By mid-week, schools had shut and we were told to work from home. It was protest house arrest redux except a) this time I had braced myself (I knew I would suck at house arrest but I was going to just give it my best shot, especially in terms of getting the kids into a routine) b) the fear was real.

Hong Kong had a really hard time with severe acute respiratory syndrome and any whiff of an epidemic has people stocking up on masks and generally panicking. We didn’t live through those dark days so our reaction was muted.

The good thing about Hong Kong is that having been through Sars, the government and the health care system are experts at this. They sterilize public areas frequently and people are hyper conscious about hygiene.

The bad thing is that the city is so dense that just stepping out of your door puts you in touch with objects that have likely been touched by thousands of people before you. And people who pride themselves on being civilised unravel quickly. People were queuing up overnight for masks. More on this in another post.

It’s hard to know how far to throw caution to the wind. We’ve been staying home, only venturing out for a walk. But I can’t imprison the kids, especially my son, who needs a certain amount of exercise daily to survive, so we only banned him from the indoor play areas (the building shut down the clubhouse so that problem was solved). He plays outdoors though and I think the fresh air is fine.

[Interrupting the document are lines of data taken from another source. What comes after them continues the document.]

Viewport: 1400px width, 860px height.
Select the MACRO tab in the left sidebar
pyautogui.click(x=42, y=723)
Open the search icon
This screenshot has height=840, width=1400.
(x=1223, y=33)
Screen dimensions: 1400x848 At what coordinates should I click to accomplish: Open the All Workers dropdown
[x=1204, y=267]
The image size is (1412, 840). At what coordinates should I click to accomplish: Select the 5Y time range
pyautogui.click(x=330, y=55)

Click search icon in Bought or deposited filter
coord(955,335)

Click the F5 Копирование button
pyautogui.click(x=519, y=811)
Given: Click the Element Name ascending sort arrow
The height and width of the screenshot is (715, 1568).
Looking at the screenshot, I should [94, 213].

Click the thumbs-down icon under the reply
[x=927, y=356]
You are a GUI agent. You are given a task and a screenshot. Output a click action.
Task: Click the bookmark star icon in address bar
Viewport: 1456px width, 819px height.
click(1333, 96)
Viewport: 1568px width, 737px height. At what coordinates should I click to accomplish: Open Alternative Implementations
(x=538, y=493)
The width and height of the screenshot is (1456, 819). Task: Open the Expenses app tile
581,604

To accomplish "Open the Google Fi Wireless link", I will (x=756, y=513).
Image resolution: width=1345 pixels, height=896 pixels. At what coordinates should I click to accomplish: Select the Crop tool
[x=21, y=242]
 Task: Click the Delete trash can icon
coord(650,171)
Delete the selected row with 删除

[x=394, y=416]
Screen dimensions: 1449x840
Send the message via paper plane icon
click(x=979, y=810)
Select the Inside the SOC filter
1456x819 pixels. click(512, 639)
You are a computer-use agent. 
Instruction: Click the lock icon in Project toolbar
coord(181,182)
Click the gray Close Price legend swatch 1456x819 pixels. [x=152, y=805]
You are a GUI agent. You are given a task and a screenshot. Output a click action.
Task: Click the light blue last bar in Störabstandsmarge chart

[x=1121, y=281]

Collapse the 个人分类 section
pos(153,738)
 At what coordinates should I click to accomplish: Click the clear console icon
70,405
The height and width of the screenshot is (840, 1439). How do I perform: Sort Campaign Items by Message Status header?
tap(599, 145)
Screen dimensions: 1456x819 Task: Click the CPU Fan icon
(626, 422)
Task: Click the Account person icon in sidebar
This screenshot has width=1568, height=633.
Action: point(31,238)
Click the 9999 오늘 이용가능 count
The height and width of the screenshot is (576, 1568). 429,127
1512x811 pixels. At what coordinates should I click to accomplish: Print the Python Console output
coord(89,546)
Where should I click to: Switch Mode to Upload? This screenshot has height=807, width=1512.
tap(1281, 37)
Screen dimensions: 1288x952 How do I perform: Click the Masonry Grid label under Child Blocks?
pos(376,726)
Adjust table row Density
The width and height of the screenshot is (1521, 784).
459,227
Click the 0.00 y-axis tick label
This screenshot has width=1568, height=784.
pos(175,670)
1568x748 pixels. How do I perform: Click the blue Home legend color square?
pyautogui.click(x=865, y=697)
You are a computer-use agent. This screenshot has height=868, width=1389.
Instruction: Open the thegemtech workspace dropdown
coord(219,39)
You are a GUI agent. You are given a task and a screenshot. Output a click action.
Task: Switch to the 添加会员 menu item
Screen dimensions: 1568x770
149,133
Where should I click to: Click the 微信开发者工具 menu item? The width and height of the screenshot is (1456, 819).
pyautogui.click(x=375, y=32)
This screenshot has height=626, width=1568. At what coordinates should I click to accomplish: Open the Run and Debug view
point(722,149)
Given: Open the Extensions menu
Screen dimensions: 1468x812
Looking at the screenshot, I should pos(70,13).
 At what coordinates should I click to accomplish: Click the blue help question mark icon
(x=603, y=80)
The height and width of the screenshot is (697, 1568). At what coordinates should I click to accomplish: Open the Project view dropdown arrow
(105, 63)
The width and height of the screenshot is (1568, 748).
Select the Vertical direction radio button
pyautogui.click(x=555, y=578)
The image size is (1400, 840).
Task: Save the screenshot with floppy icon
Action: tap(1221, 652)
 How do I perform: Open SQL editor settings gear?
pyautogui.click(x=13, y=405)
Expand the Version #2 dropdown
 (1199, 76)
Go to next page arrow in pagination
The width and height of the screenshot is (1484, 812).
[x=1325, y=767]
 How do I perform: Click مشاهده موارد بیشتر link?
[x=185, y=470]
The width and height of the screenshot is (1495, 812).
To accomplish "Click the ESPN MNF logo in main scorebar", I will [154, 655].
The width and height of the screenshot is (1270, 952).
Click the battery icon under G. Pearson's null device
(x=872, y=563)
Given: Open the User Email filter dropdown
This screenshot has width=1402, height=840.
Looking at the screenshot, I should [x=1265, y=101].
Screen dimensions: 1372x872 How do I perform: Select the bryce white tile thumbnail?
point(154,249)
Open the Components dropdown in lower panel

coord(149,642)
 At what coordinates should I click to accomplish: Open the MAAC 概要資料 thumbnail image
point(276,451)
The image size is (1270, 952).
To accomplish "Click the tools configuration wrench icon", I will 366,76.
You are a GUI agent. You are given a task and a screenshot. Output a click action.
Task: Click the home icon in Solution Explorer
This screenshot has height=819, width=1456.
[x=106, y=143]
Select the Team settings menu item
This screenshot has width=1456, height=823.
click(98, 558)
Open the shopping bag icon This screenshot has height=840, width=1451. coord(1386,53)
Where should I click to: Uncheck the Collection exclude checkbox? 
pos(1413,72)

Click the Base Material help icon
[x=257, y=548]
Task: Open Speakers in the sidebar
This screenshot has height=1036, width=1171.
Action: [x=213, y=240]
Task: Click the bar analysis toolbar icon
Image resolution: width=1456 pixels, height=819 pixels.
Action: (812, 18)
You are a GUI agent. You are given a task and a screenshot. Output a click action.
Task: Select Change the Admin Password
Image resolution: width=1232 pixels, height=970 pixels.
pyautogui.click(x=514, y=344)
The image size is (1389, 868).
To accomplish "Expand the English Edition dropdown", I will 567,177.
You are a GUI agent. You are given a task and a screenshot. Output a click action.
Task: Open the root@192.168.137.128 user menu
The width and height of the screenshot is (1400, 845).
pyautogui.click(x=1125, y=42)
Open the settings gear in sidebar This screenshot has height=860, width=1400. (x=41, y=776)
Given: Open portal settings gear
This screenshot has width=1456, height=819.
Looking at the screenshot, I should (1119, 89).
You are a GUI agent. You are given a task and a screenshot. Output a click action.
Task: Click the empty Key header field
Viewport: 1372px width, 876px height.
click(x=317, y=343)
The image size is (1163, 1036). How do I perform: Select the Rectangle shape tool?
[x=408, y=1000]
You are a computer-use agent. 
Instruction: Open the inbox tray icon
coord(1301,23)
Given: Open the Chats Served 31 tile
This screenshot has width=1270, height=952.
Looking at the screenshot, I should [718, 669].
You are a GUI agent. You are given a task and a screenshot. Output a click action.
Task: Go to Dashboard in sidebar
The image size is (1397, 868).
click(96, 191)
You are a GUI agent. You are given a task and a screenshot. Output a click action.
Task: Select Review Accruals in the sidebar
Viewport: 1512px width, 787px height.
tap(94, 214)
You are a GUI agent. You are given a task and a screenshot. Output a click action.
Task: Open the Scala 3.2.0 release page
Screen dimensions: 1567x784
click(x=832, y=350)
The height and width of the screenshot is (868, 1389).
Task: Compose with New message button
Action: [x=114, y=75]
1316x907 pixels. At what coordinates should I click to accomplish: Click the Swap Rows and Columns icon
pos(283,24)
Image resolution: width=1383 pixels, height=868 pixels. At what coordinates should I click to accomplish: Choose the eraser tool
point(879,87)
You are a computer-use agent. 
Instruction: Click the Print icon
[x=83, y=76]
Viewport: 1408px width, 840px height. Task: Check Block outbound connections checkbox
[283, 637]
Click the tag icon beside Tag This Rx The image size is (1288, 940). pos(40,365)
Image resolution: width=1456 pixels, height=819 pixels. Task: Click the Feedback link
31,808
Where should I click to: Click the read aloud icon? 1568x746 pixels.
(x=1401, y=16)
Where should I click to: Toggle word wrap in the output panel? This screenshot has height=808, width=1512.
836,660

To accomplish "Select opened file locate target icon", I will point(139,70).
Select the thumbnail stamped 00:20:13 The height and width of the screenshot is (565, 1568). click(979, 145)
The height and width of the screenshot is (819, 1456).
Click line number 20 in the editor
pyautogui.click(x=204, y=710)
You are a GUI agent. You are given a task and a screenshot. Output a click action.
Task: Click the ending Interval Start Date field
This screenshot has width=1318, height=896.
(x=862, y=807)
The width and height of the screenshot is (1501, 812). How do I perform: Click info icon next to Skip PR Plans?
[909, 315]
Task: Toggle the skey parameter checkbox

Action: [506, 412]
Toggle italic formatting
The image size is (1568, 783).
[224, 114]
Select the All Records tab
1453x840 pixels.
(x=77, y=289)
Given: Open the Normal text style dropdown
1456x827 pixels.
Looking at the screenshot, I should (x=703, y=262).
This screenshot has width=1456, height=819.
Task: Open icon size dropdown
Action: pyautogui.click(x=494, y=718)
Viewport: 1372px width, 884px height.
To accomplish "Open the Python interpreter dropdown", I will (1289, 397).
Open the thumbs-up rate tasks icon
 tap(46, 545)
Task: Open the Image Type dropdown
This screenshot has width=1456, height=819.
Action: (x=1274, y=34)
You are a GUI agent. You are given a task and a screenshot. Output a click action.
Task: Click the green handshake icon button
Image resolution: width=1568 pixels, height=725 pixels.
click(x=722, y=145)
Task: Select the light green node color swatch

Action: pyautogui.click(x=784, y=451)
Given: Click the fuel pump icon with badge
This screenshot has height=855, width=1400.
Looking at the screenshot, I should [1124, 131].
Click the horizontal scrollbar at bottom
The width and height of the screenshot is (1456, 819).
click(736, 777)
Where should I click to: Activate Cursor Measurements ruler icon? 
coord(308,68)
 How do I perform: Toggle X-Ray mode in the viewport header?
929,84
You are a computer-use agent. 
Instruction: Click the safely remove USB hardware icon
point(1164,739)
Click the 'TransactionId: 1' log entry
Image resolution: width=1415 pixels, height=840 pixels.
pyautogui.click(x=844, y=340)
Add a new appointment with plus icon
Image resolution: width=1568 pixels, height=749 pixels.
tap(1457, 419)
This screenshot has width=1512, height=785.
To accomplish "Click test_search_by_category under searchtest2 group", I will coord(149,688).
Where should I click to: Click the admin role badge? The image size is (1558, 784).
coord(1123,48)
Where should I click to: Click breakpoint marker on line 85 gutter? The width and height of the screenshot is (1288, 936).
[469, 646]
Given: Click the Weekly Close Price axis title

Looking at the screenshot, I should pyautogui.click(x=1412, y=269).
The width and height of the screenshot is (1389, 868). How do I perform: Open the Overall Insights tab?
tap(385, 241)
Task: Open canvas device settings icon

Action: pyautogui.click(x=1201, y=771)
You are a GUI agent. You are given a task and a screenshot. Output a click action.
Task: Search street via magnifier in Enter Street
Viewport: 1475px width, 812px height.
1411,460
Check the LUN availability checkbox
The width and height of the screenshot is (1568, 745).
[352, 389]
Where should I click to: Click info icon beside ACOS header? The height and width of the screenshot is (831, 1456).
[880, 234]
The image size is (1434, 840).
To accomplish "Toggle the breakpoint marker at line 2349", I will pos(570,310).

We had a scare one day when the police informed our estate that a man who had been to China and went to the hospital with the fever had run off without undergoing further tests. People be strange. That set off a massive steralisation project and my son becoming the only kid in the playground. The man has since turned himself in and hopefully his tests will come back negative.

In the meantime, I am resigned to being schoolmarm. I now have a routine. Every morning we do about an hour an a half of work, using worksheets I print off the internet. Math and English basically. Then I log in to work and it’s full on from there.

This means that my morning walk/run is out of the window, but I realised that that’s the only window in which I can work with the kids on a working day. If I can squeeze in a walk after dinner, that’s the best I can do.

Sitting at home, I get hungry more often and eat more. So I’m going to turn into the lump.

An angry lump. Three days in and the cabin fever started taking its toll.

I miss the walk to office, the walk to lunch, the lunch, seeing different people wearing different clothes, wearing different clothes.

I suddenly realised that I always thought I like going to office to interact with people, but it’s possible that office is my escape from other people. I am apparently not cut out to spend 24/7 with no end in sight with my own family. Weekends and holidays are fine. My bad.

My own woes done with, please spare a thought for the people in central China under lockdown. The same world that criticises the Chinese government for authoritarianism breathed a sigh of relief when that authoritarianism was exercised to stop possible carriers of infection for flowing into the world, the fate of the people shut into a city that had not really prepared for shut down be damned. No one really cares about Chinese people, just the pleasure they get out of criticising the Chinese government.

May I also say how heartily sick I am about reading about the weird thing Chinese people eat?